Omitting the pictures, print every line below exactly as it stands.

▬▬▬▬▬▬▬▬▬▬

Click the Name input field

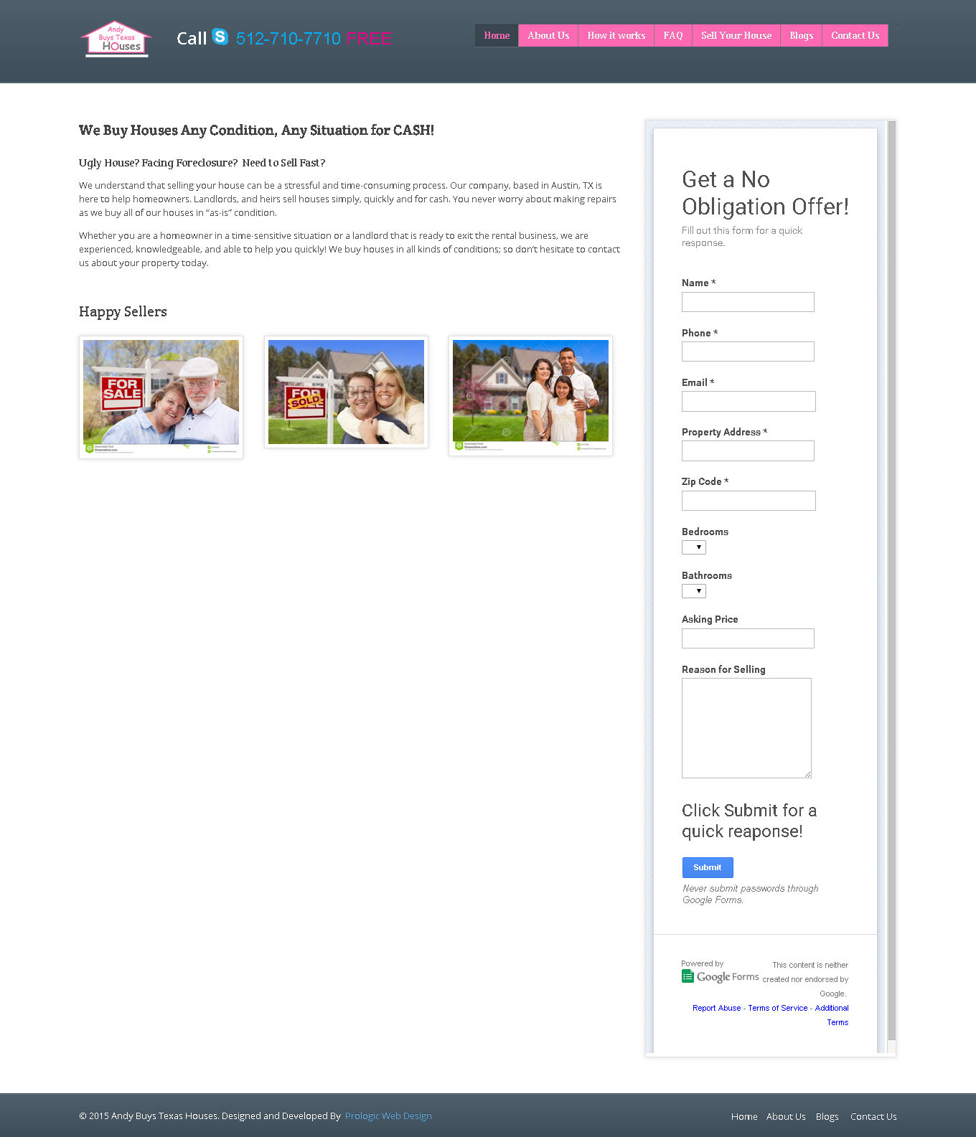747,302
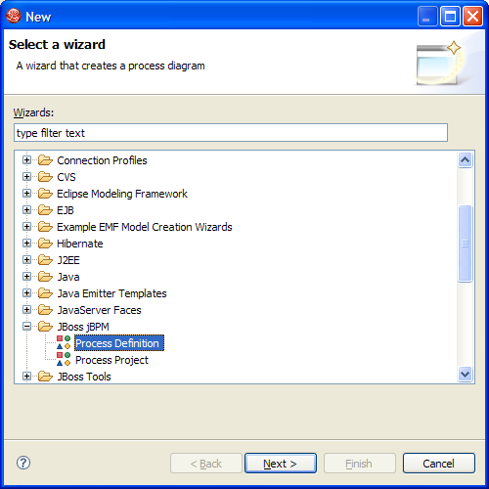Expand the Connection Profiles node
Viewport: 489px width, 489px height.
(x=27, y=160)
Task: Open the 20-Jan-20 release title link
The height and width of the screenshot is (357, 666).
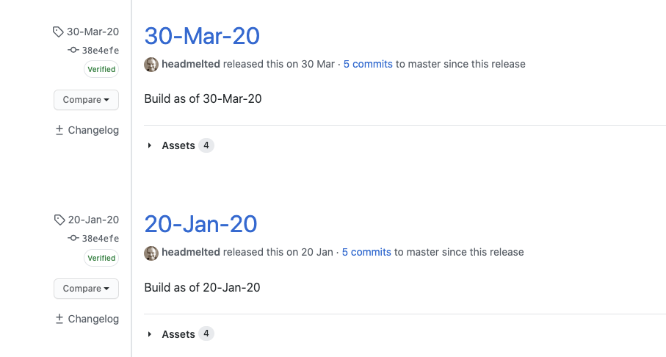Action: click(x=201, y=224)
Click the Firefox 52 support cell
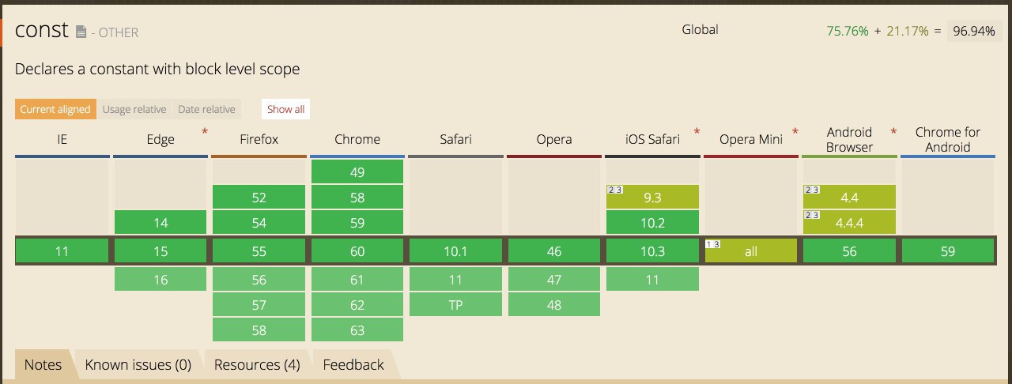The height and width of the screenshot is (384, 1012). coord(259,198)
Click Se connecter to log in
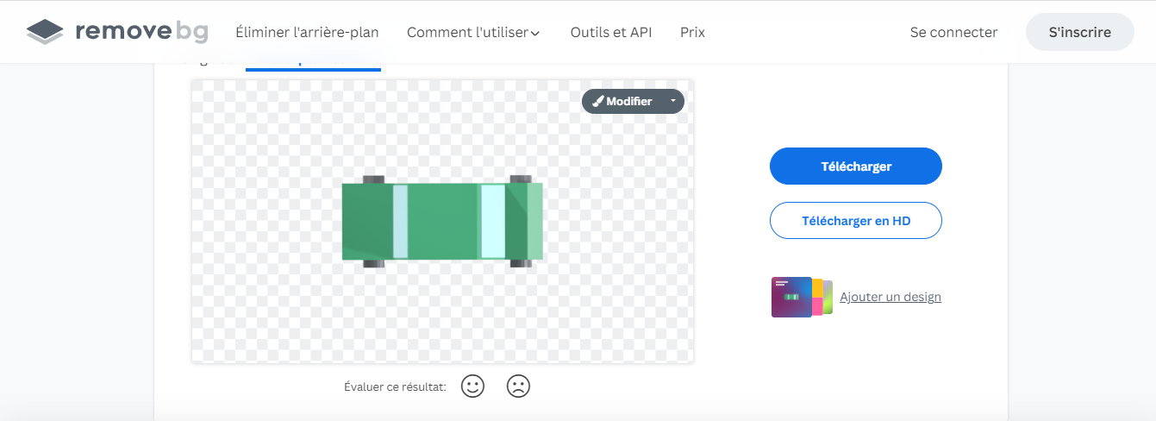The width and height of the screenshot is (1156, 421). click(x=953, y=32)
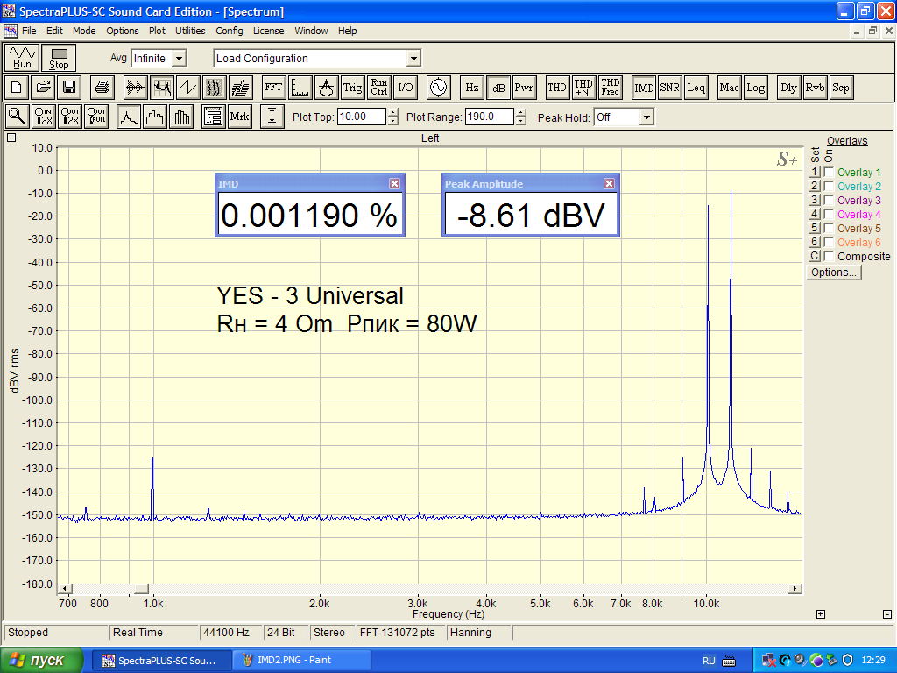
Task: Enable the Overlay 1 checkbox
Action: click(x=829, y=173)
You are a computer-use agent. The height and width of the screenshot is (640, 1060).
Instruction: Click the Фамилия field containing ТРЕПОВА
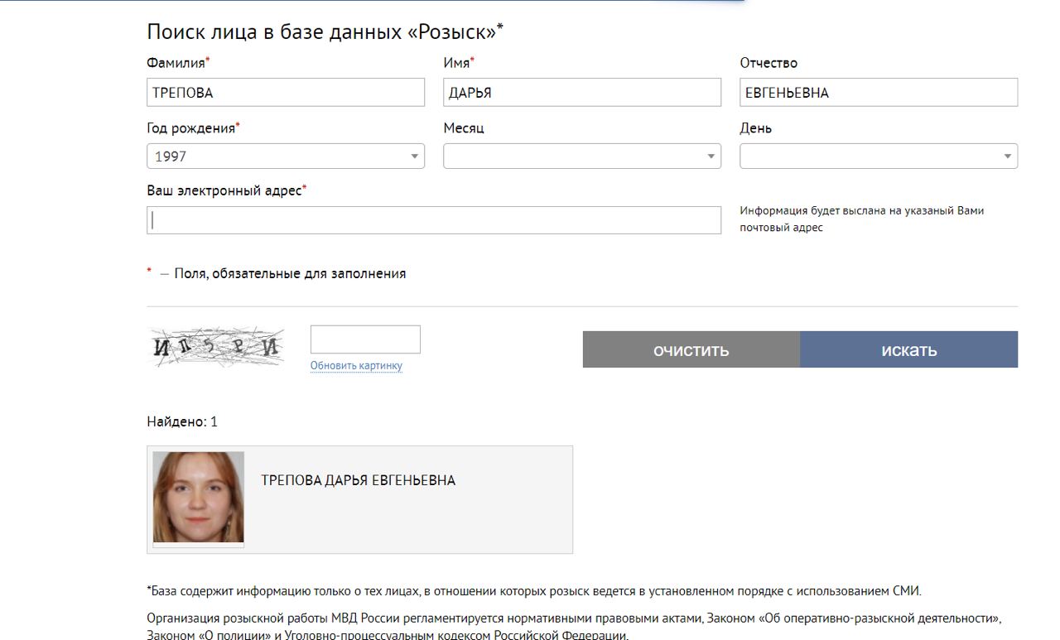click(x=285, y=93)
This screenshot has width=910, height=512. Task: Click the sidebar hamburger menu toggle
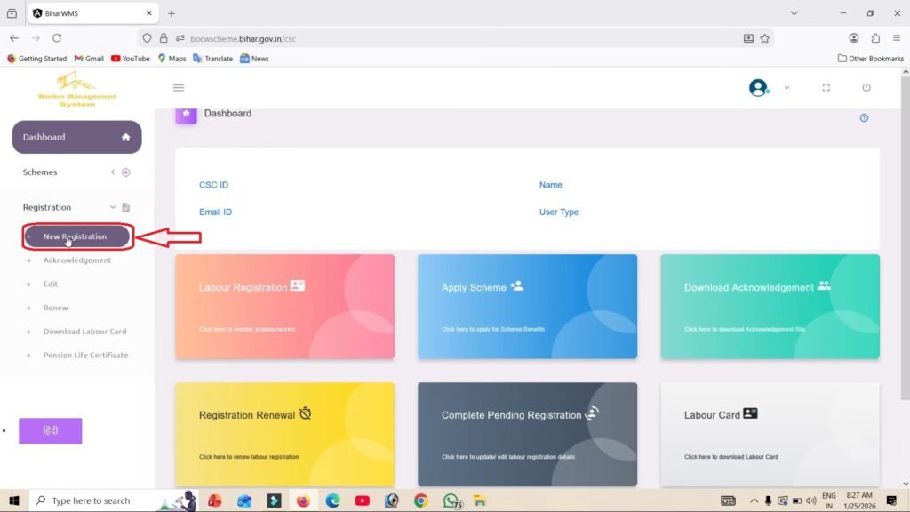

▬▬▬▬▬▬▬▬▬▬

**RESULT**
Click the Name input field

747,302
Expand the Connection Profiles node
Viewport: 489px width, 489px height.
(x=27, y=160)
Task: Open the 20-Jan-20 release title link
The height and width of the screenshot is (357, 666).
Action: click(x=201, y=224)
Click the Firefox 52 support cell
The height and width of the screenshot is (384, 1012). coord(259,198)
Click Se connecter to log in
The width and height of the screenshot is (1156, 421). click(x=953, y=32)
Task: Enable the Overlay 1 checkbox
Action: click(x=829, y=173)
You are a computer-use agent. The height and width of the screenshot is (640, 1060).
Instruction: Click the Фамилия field containing ТРЕПОВА
click(x=285, y=93)
This screenshot has width=910, height=512. Task: Click the sidebar hamburger menu toggle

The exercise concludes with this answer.